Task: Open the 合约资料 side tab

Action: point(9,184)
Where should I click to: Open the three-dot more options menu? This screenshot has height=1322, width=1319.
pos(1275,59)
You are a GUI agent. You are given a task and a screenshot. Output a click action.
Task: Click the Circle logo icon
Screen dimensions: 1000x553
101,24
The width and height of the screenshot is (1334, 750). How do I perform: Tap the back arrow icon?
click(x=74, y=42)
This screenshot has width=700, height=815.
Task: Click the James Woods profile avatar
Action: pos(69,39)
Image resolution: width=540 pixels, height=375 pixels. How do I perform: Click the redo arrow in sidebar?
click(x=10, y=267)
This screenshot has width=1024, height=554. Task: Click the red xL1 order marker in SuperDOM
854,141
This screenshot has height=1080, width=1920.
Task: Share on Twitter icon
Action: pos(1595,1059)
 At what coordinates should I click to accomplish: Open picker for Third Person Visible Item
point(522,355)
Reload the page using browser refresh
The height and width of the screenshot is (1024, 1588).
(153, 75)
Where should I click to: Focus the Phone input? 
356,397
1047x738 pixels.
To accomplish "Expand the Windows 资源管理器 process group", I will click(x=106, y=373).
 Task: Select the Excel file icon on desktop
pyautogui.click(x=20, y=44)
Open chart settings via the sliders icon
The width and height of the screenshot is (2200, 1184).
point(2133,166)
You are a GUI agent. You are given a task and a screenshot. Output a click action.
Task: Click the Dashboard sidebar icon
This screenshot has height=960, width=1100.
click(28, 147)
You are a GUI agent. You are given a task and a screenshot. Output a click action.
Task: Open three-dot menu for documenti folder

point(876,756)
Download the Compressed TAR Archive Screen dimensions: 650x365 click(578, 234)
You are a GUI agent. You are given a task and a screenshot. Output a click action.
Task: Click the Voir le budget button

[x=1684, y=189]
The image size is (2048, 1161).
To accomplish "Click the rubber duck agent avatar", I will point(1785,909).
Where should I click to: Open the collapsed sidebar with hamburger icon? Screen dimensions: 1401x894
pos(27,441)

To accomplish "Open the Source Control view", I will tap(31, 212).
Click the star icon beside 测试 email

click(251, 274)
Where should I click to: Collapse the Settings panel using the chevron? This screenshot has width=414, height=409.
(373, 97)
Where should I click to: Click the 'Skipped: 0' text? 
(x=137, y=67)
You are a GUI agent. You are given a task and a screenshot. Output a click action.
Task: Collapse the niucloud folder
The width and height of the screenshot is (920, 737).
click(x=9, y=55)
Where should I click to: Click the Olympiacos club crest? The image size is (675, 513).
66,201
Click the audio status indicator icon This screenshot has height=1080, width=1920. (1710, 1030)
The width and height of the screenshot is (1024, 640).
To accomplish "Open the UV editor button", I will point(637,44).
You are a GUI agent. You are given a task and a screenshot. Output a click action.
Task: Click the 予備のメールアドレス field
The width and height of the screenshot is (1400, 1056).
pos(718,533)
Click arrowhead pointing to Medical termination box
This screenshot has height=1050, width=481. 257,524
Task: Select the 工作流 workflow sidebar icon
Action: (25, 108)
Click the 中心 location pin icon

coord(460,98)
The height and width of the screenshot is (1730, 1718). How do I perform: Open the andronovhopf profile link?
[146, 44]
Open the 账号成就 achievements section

• [EXERCISE DETAILS] Rewrite the data from the line containing "Reload the page using browser refresh" through the line containing "pos(27,441)", both included, swapping "Dashboard" for "Overview" and changing nothing else. Return only those lines.

• [EXERCISE RESULT]
Reload the page using browser refresh
The height and width of the screenshot is (1024, 1588).
(153, 75)
Where should I click to: Focus the Phone input? 
356,397
1047x738 pixels.
To accomplish "Expand the Windows 资源管理器 process group", I will click(x=106, y=373).
 Task: Select the Excel file icon on desktop
pyautogui.click(x=20, y=44)
Open chart settings via the sliders icon
The width and height of the screenshot is (2200, 1184).
point(2133,166)
You are a GUI agent. You are given a task and a screenshot. Output a click action.
Task: Click the Overview sidebar icon
This screenshot has height=960, width=1100.
click(28, 147)
You are a GUI agent. You are given a task and a screenshot. Output a click action.
Task: Open three-dot menu for documenti folder

point(876,756)
Download the Compressed TAR Archive Screen dimensions: 650x365 click(578, 234)
You are a GUI agent. You are given a task and a screenshot. Output a click action.
Task: Click the Voir le budget button

[x=1684, y=189]
The image size is (2048, 1161).
To accomplish "Click the rubber duck agent avatar", I will point(1785,909).
Where should I click to: Open the collapsed sidebar with hamburger icon? Screen dimensions: 1401x894
pos(27,441)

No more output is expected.